#### Exercise passage:
=== Begin Enclosure ===
Ioana Patringenaru | Dec. 6, 2010

Students take part in a flash mob performance.

They blended in like students just going about their business at lunchtime. But as soon as music came on the speakers at the Price Center Plaza, they started dancing. They were part of a flash mob performance put on by the Butterworth Dance Company to mark World AIDS Day at UC San Diego Wednesday.

It’s important to mark World AIDS Day to honor the memory of those who passed away; remember those who live with HIV; and talk about prevention, so the virus doesn’t take any more victims, said Shaun Travers, director of UCSD’s LGBT Resource Center.

The overall theme for this year’s daylong celebration was “Act Aware.” Artists around the world, and here at UCSD, are engaged in the fight against HIV and AIDS, Travers added. “Here at UC San Diego, we’ve got talent all over the place,” he said.

In addition to the flash mob, the day’s performances included the UCSD Gospel Choir, the a cappella group the Tritones and visual arts professor Michael Trigilio. Students also staged performance pieces all across campus. Some students wore black clothes and were joined together by red ribbons. Others wore their street clothes and danced silently. Others asked students for support to fight AIDS.

They all converged onto Library Walk, where they took part in a die-in in front of the Geisel Library. As the students lay on the ground, UCSD’s carillon played original music composed for the day’s celebrations.

Like every year, members of the UCSD community also had the opportunity to view portions of the AIDS Memorial Quilt, the largest ongoing community arts project in the world. This year’s sections displayed family photographs and notes from victims’ relatives and friends.

Vice Chancellor Penny Rue reflects on panels of the AIDS Memorial Quilt.

“Never say good-bye. Good-bye means forever,” one note said on a square dedicated to Joseph Firicano.

“Sweet Pooh Bear, we love you,” said another dedicated to a woman named Carrie Waltz-Porter, by her parents, her husband and her two sons.  

Of course, treating and curing AIDS is the end goal. Wednesday, UCSD showcased some of the efforts here and abroad to do just that.  Dr. Allen McCutchan spoke about a UCSD-run program that aims to treat AIDS in Ethiopia. Five UCSD doctors travel in country for up to six weeks every year to train doctors, nurses, health officers and lab technicians. The program is funded by the U.S. President’s Emergency Plan for AIDS Relief, an initiative that spans Africa, South America, Russia, India and China.  

“This is the largest international public health intervention in history,” McCutchan said.

Ethiopia sorely lacks a good medical infrastructure. There are about 2,000 doctors and about 15,000 nurses in a country that has about 80 million residents. UCSD doctors work specifically with the military and the prison system, a task that’s not always easy, McCutchan said.

Still, they were able to help patients like a 33-year-old Ethiopian man diagnosed with tuberculosis in 2003, who then tested positive for HIV. At the time, that meant he had to find $400 a month for medications. He sold his home and kept working. But he was about to go bankrupt when the U.S.-funded initiative finally reached Ethiopia and provided him with free medications. Last time UCSD doctors checked on the man, his condition had stabilized. His wife and one of his children had been diagnosed with HIV and were receiving treatment as well. Without U.S. help, the man would have died, McCutchan said.
=== End Enclosure ===
#### Data:
=== Begin Enclosure ===
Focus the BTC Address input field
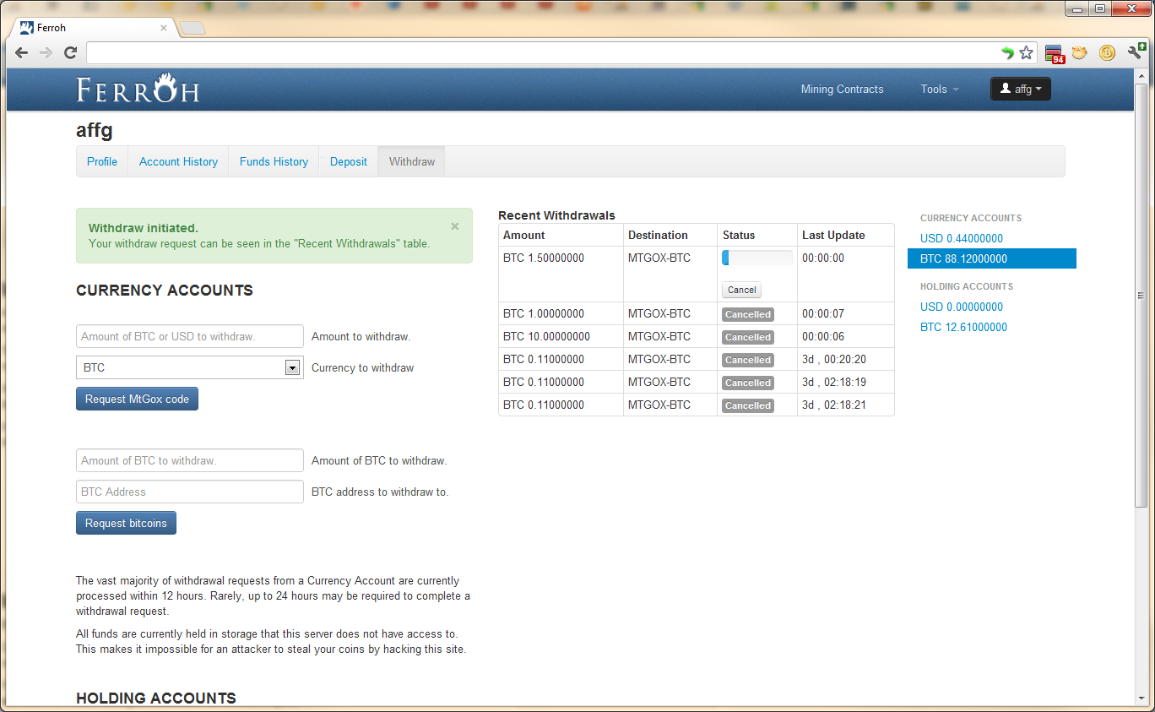Viewport: 1155px width, 712px height. click(x=189, y=492)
=== End Enclosure ===
#### Actions to take:
1 – Answer these questions from the World AIDS Day article:
(a) Which group put on the flash mob performance?
(b) What was the overall theme of the daylong celebration?
(c) How many UCSD doctors travel to Ethiopia each year?
2 – Translate this sentence from the World AIDS Day article into Spanish: "This year’s sections displayed family photographs and notes from victims’ relatives and friends."
3 – Duplicate the passage of the World AIDS Day article starting with "Vice Chancellor Penny" and going on through "to Joseph Firicano.".
The material above is separate from the World AIDS Day article.

#### Problem solutions:
1 –
(a) The Butterworth Dance Company
(b) "Act Aware"
(c) Five

2 – Las secciones de este año mostraban fotografías familiares y notas de parientes y amigos de las víctimas.

3 –
Vice Chancellor Penny Rue reflects on panels of the AIDS Memorial Quilt.

“Never say good-bye. Good-bye means forever,” one note said on a square dedicated to Joseph Firicano.